The Revisionists’ memorandum also has considerable to say on other points in the Commission’s report. On the land question the memorandum points out that “the report adduces no evidence whatever, apart from surmises to prove the growth of a dispossessed Arab peasantry. No evidence whatever was produced or quoted of a single case of eviction. The Commission accepted the Arab contention without evidence.

“The Commission omits to mention the very serious discrepancy between their own figures and those of the Jews in respect to the available cultivable land in Palestine. This omission is significant in view of the fact that the Jews most strenuously contest the reliability of the Commissioners’ figures and conclusions.

JEWISH COLONIZATION PRODUCES CHANGE

“The report says that Palestine cannot support a larger agricultural population than it at present carries, unless methods of farming undergo a radical change . . . but it does not attach sufficient importance to the evidence produced that it is precisely Jewish colonization that produces this radical change. The Commission ignores the fact that a large proportion of the land settled by the Jews was originally malarial swamp, or sund-rune, such as the Kishon district, Tel Aviv, etc., converted now into prosperous orange-groves or townships.

“The Commission has ignored, in their entirety, the international obligations involved in the Mandate. They have ignored the fact that without adequate immigration, there can be no Jewish National Home and no fulfillment of the terms of the Mandate. They seem to have lost sight of the fact that the international sanction for British Administration of Palestine is made possible only by British acceptance of the obligation to facilitate the creation of the Jewish National Home, and that the Mandate is the real justification of British authority over Palestine.

“The Report looks for a solution of the disturbing conditions only in the direction of concessions to the Arabs, without regard to their Jewish disadvantage. It fails altogether to envisage solutions that would make possible an increased absorptive capacity, thus allowing for that immigration to which the Jews are entitled according to the letter and implications of the Mandate.

REPORT CONDEMNATION OF JEWS’ WORK

“The Commissioners’ establishment of Arab culpability in the attack cannot be allowed to compensate for all the accusations and unfounded imputations against the Jewish work of national upbuilding in Palestine,” the statement continues. “Indeed, if one forgets for a moment the Commissioners’ admission of Arab blame for the outbreak, the Report will be found to be an unqualified and unreasoned condemnation of all that has been done by the Jews to reconstruct, make habitable and civilize a country on the fringe of the desert, and never very far removed from its barbarism. The Commissioners go still further; they indicate lines along which the work of Jewish upbuilding may be impeded, made difficult and eventually arrested.
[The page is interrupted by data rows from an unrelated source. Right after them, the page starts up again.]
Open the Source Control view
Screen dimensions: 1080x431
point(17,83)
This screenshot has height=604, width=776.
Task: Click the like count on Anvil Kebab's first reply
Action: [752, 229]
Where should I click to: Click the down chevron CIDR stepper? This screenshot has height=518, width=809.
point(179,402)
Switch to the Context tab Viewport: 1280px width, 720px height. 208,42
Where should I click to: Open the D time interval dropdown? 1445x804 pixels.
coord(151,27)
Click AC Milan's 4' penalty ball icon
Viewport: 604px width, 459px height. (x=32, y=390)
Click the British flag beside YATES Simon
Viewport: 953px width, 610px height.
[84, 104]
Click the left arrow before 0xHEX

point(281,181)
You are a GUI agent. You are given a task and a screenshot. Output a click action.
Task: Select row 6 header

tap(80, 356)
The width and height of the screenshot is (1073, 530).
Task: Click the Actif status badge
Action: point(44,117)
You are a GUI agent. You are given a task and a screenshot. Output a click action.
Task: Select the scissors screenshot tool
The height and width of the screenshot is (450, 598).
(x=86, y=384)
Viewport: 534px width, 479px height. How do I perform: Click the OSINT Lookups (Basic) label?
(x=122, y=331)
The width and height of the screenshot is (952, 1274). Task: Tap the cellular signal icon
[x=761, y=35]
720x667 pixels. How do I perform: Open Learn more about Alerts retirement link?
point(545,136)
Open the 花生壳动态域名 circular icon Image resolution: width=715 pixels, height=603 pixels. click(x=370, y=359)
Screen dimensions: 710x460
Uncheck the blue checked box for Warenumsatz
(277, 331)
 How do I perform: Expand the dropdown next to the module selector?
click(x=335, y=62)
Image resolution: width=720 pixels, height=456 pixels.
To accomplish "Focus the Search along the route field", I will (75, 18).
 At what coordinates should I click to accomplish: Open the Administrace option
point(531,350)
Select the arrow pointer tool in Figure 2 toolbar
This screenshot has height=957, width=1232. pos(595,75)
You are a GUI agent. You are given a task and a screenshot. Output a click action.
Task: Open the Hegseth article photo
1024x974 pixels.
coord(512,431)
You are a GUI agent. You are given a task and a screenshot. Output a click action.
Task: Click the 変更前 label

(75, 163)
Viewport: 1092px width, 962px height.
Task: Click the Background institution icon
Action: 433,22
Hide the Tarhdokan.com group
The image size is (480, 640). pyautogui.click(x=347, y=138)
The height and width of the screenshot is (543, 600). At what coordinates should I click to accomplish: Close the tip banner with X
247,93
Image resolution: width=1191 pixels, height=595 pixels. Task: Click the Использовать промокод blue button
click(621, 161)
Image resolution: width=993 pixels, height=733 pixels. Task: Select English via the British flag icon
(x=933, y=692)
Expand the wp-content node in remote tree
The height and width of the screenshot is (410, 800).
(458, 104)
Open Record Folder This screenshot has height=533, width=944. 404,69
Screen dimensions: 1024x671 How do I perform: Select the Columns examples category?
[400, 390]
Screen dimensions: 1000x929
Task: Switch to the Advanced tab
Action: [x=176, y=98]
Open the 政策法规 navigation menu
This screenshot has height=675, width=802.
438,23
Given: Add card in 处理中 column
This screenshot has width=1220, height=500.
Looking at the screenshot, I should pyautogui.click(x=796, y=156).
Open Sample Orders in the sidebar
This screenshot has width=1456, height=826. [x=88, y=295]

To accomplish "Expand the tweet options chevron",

“They threw themselves, without the necessary qualifications or experience, into a labyrinth of agricultural, economic and psychological problems. Without a land survey, they propose agricultural measures aimed admittedly against Jewish agricultural development; without a water survey they draw conclusions as to the possibilities of irrigation upon which so much depends; and without taking into account the Jewish genius for industry and commerce, they take up the prophetic mantle in order to predict a Palestine in which industry and markets are so limited and restricted as to make impossible that immigration upon which the evolution of the Jewish National Home and the implementation of the Mandate depend.”